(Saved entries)
Start of Block

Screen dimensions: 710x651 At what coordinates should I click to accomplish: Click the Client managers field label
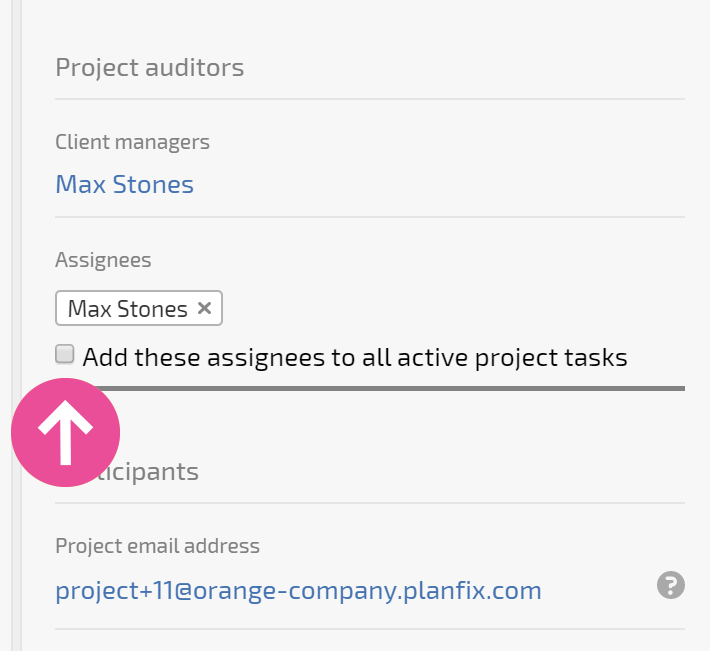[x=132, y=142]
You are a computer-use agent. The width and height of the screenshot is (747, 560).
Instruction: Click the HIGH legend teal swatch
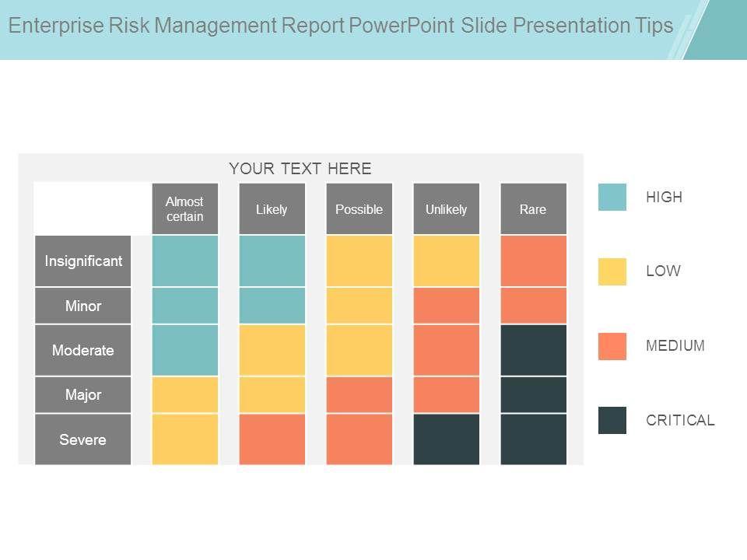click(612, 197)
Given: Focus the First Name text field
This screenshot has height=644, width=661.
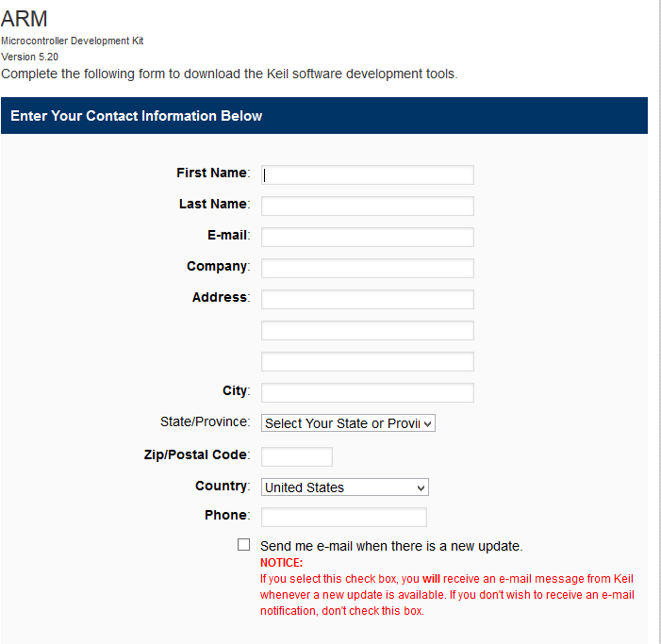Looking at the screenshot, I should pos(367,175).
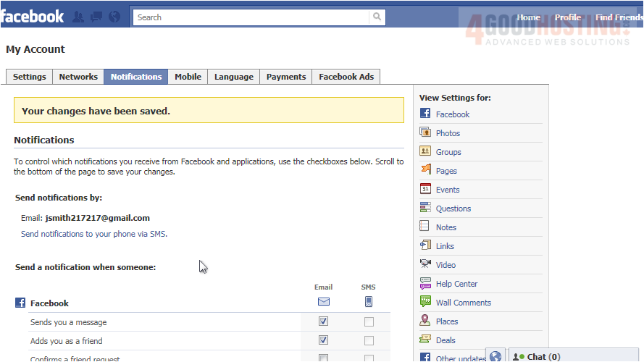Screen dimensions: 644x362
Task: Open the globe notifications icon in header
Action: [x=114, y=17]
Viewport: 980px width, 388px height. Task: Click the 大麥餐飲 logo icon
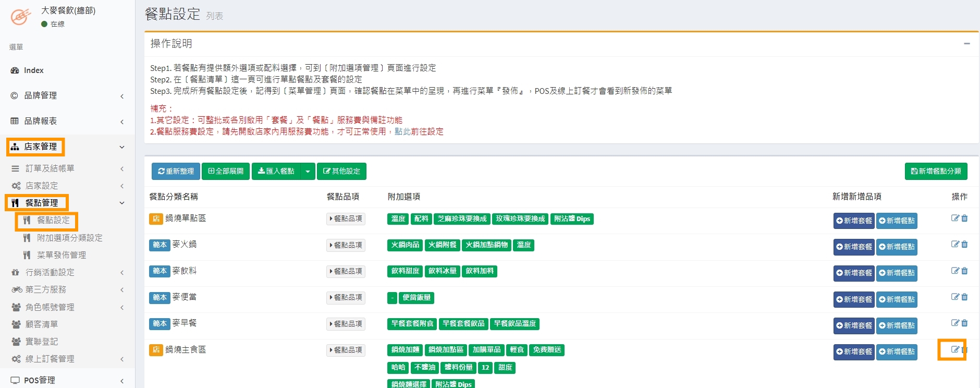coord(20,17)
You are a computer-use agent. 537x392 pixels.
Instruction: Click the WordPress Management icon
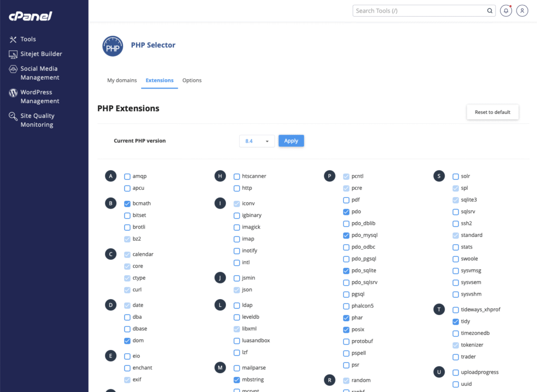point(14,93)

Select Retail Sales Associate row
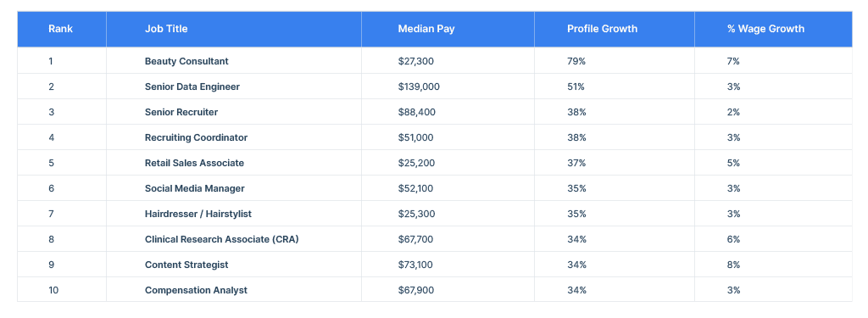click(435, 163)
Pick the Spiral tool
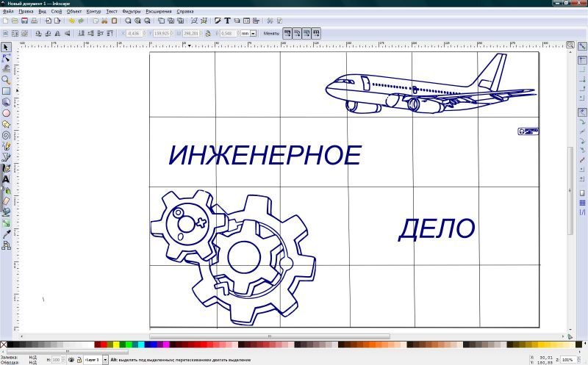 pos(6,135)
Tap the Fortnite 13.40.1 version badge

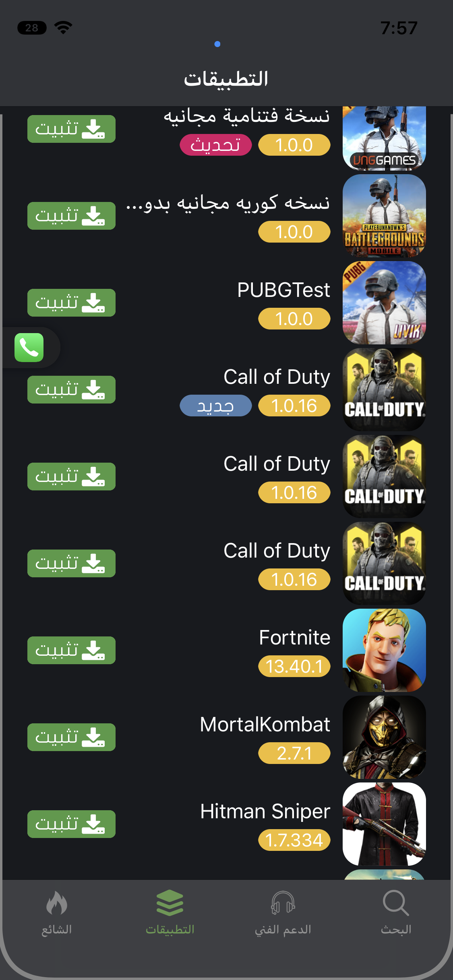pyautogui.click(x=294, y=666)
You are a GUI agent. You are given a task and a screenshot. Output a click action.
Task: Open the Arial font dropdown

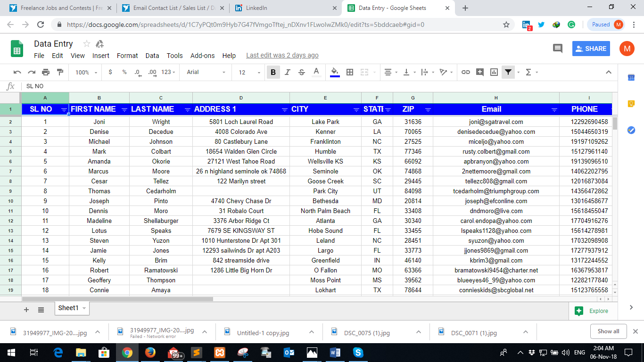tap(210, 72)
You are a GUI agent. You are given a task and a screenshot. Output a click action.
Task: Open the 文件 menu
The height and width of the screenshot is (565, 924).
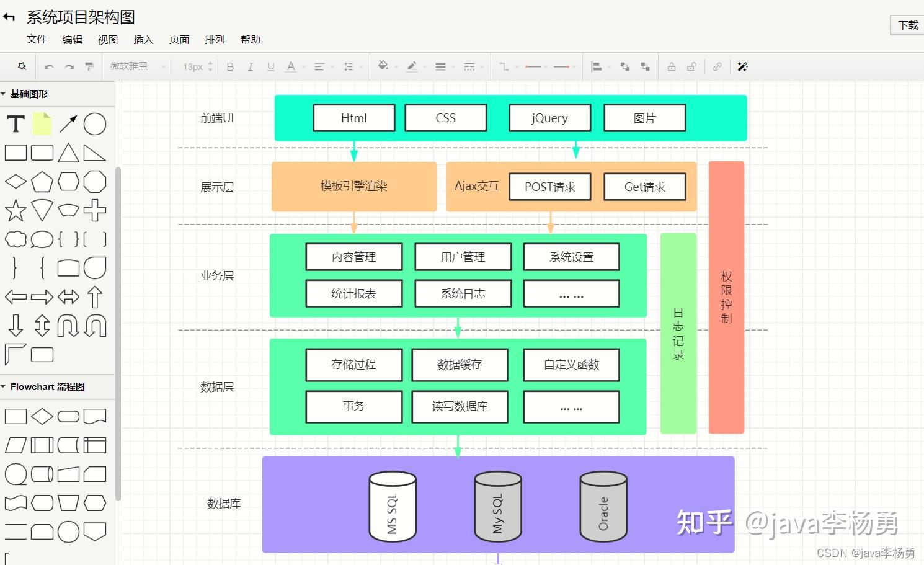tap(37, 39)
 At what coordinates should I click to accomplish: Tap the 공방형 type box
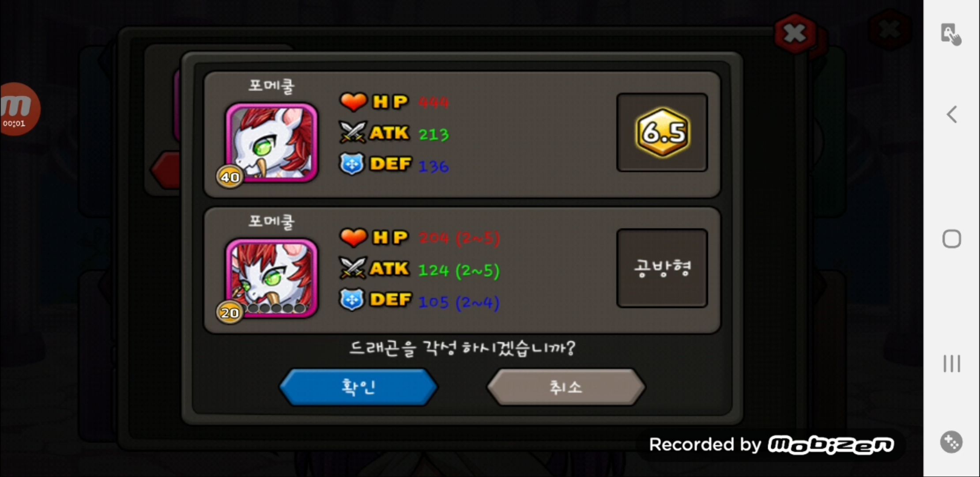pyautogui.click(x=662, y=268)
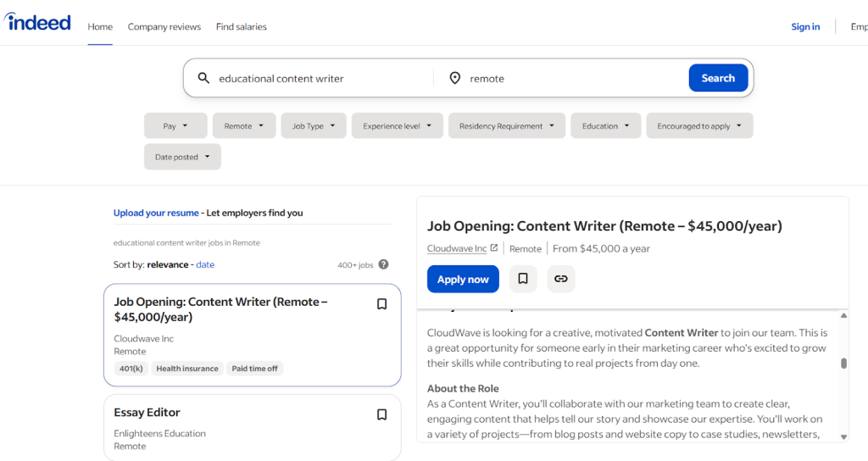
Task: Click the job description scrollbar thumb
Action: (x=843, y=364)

End of Block

### What you need to do
State how many lines of the records above contain the word "computer", and give only that number.

### Task result
2